Advocates of this view include Donald Davidson (his theory of Anomalous Monism), Richard Rorty (non-reductive physicalsim), Wilfrid Sellars (in his A Semantical Solution to the Mind Body Problem). They have all argued that there are events which simultaneously have both physical and mental properties, and that these properties are not reducable to one another. All have asserted the ontological identity of properties without asserting epistemological identity. Like Frege's way of differentiating the meaning of two co-referring terms by attributing to each a distinct 'sense', they are suggesting that physical attributes and mental attributes ultimately belong to same entities, but that the very notion of a property or attribute is inseparable from human understanding, i.e. it is epistemic in nature, and hence arises the mind-body problem.
Indeed, of the main schools of thought in philosophy of mind in the last few decades-identity theory (type and token), functionalism and a so-called 'new materialism'- all of them have asserted ontological identity of physical and mental properties while respecting the epistemological irreducibility of physical and mental predicates.
The majority of philosophers asserting views of these kinds would probably accept being called 'non-reductive materialists', i.e. mental properties are physical properties in some metaphysical but conceptually irreducible sense. The mental-physical relation is one of identity for them, so they do not give ontological priority to mind or matter, yet they call themselves 'materialists'. That is because while all objects and events have physical properties, only some of them have mental properties. In that sense, everything is physical, but not everything is mental.

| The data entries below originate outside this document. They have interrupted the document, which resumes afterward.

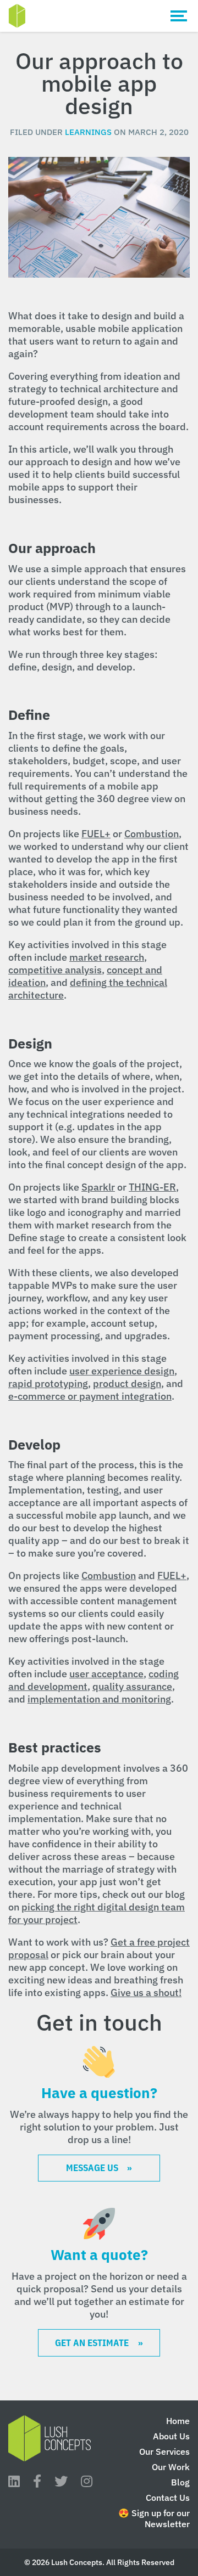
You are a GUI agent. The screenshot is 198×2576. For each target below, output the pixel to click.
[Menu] (179, 16)
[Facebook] (37, 2481)
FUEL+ (96, 833)
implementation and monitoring (99, 1699)
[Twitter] (61, 2481)
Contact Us (168, 2497)
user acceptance (106, 1673)
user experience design (121, 1371)
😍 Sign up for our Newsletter (154, 2518)
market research (106, 957)
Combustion (151, 833)
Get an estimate (92, 2343)
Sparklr (98, 1187)
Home (178, 2420)
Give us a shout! (146, 1992)
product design (127, 1383)
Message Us (92, 2168)
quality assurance (132, 1686)
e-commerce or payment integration (90, 1396)
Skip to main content (97, 15)
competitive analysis (55, 969)
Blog (180, 2482)
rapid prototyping (48, 1383)
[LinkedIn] (14, 2481)
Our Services (164, 2451)
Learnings (88, 132)
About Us (171, 2436)
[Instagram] (86, 2481)
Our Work (171, 2466)
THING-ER (152, 1187)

Many others have rejected this thesis, and the label 'materialism', and rejected the metaphysical or ontological identity of mental/physical properties, e.g. Jackson, Sprigge, Honderdich. A good summary is in Chalmers 1996 p. 166+. Rejecting materialism implies a strong dualism about properties without saying anything about the ultimate nature of substance, or that every event is physical. The position is close to that of Descartes. Others have adopted a quietism where the ultimate nature of things is unstated (e.g. the so-called 'New Mysterians' such as Colin McGinn actually say the mind-body relationship is ultimately unknowable to the human mind).
Most philosophers would agree not all states or events have mental properties (i.e. some events are purely physical), only some do. Some of these mental events we would characterise as thoughts, having conceptual properties such as an inferential role or a logical syntax. Other mental events are not thoughts, e.g. pain. But for materialist philosophers, all mental events are identical to physical events, i.e. the same event under a different description (e.g. pain is the firing of C-fibres). The key points of interest for all is the conceptual and metaphysical relations between the mental and physical properties of such events. The metaphysical level is usually taken as identity, while the conceptual level is usually characterised as a mutual dependence relation, which is given the name 'supervenience' (Jaegwon Kim writes extensively on this relation).
I tend to think that classifying properties in a dualistic way is in a sense fundamental to our way of thinking about the world, and though it leads to paradox (the mind-body problem), we have no better schema, idealism and materialism notwithstanding.
Tyler Burges' paper Philosophy of Mind: 1950-2000 in his book Foundations of Mind, Philosophical Essays vol. 2 provides an excellent summary of recent philosophy of mind.